*EXERCISE DIRECTIONS*
Quote, exactly, the line holding "Task: Jump to Debug Settings section" and all lines after it to the end of the records below. Exclude pictures.

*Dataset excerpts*
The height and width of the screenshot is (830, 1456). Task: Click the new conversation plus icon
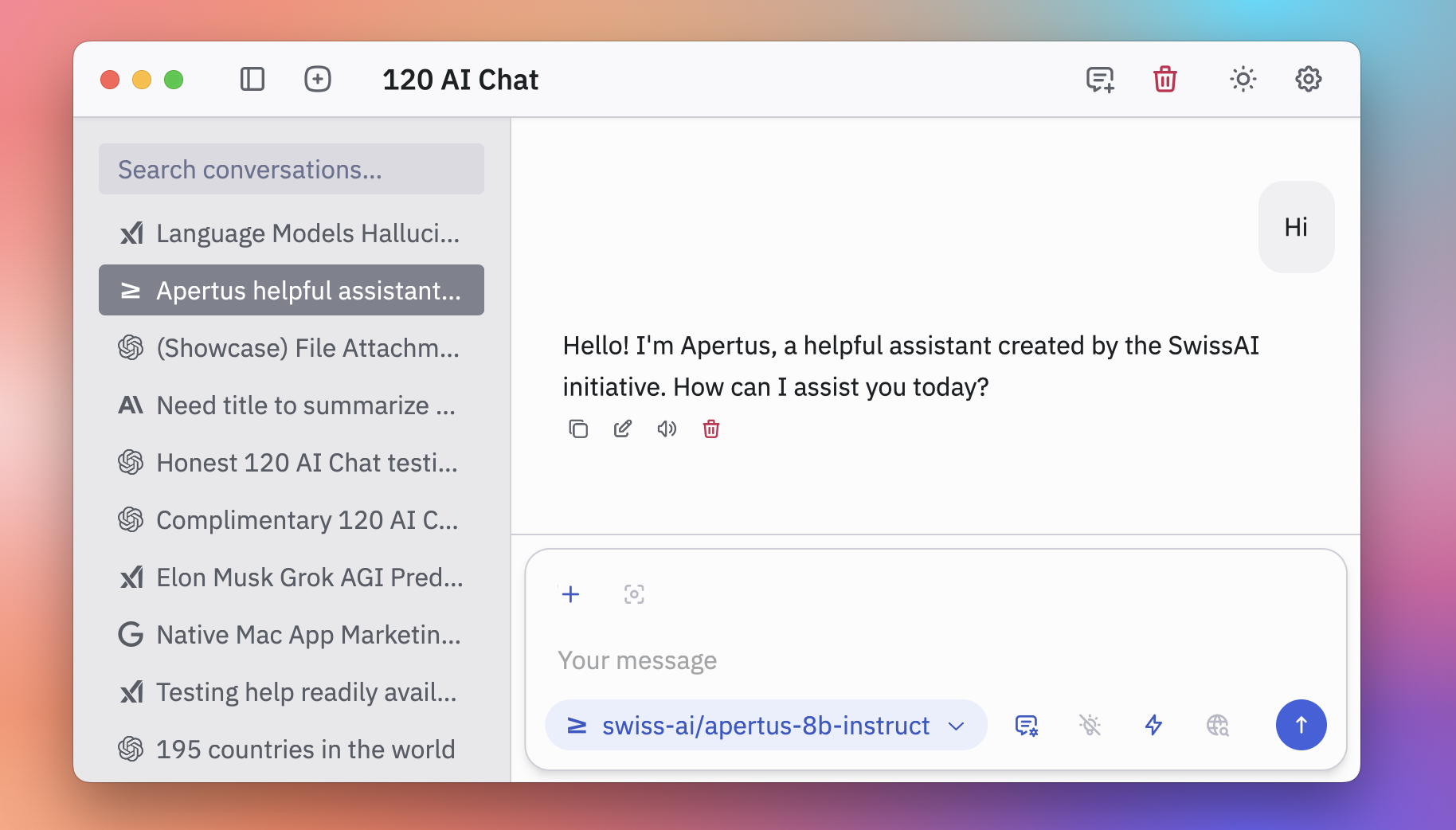coord(318,80)
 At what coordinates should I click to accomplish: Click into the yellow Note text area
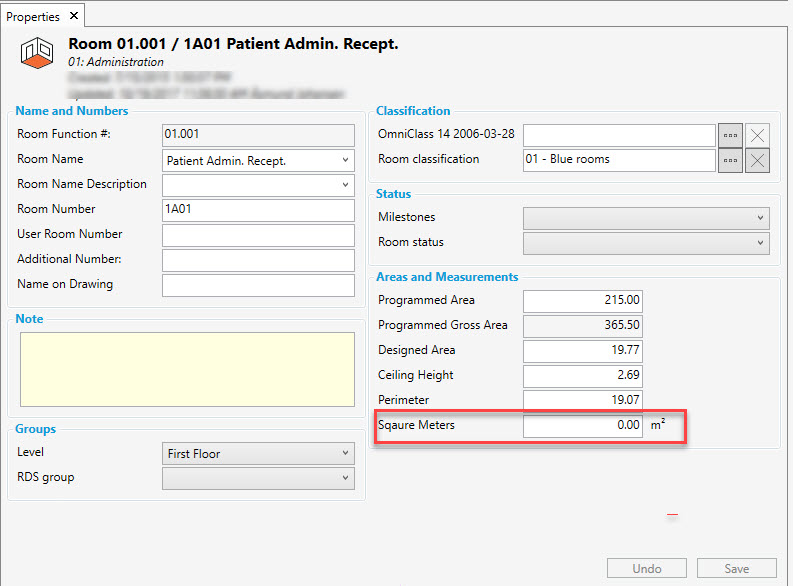click(185, 369)
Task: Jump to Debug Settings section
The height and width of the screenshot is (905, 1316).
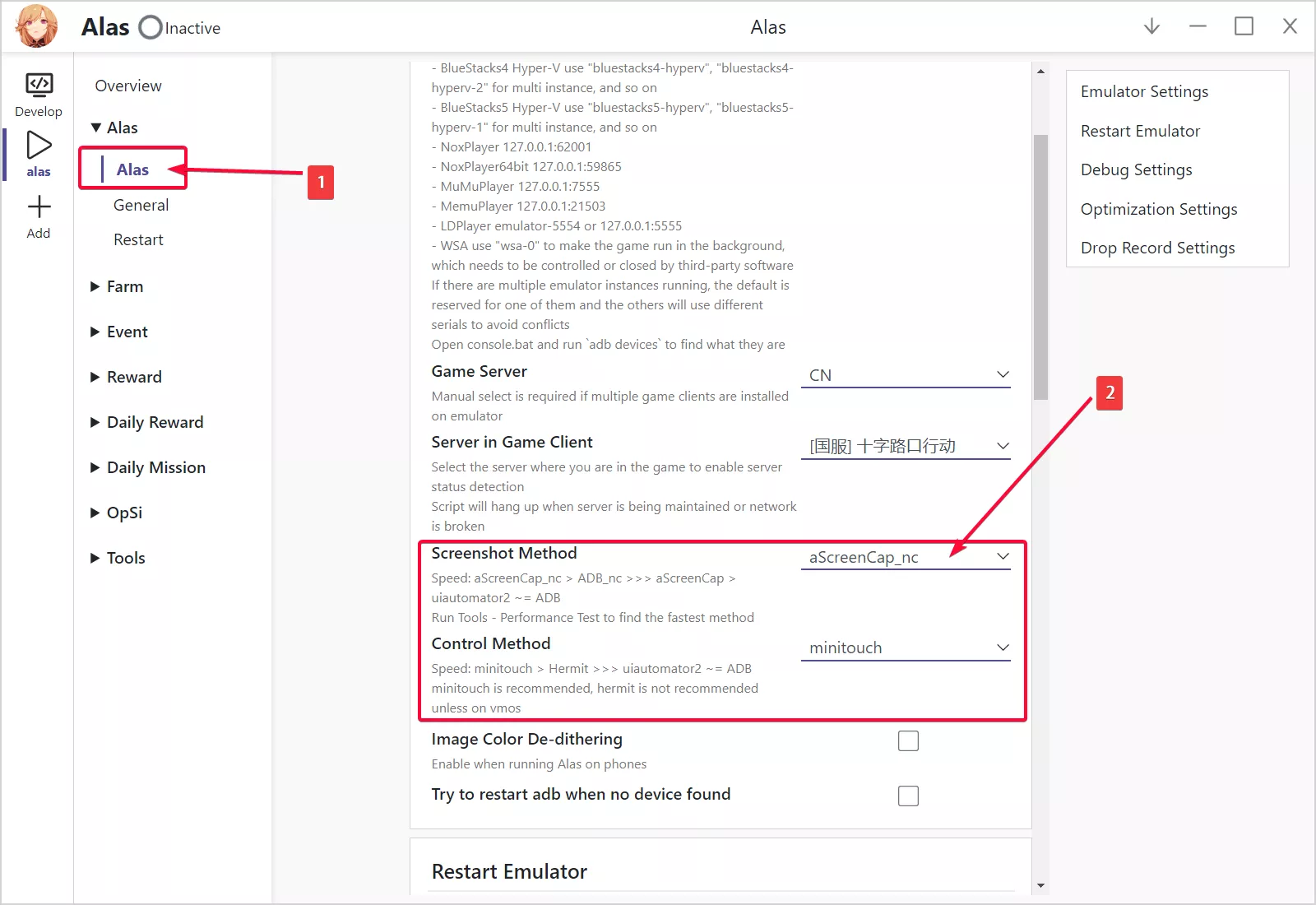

*ANSWER BOX*
Task: Jump to Debug Settings section
The height and width of the screenshot is (905, 1316).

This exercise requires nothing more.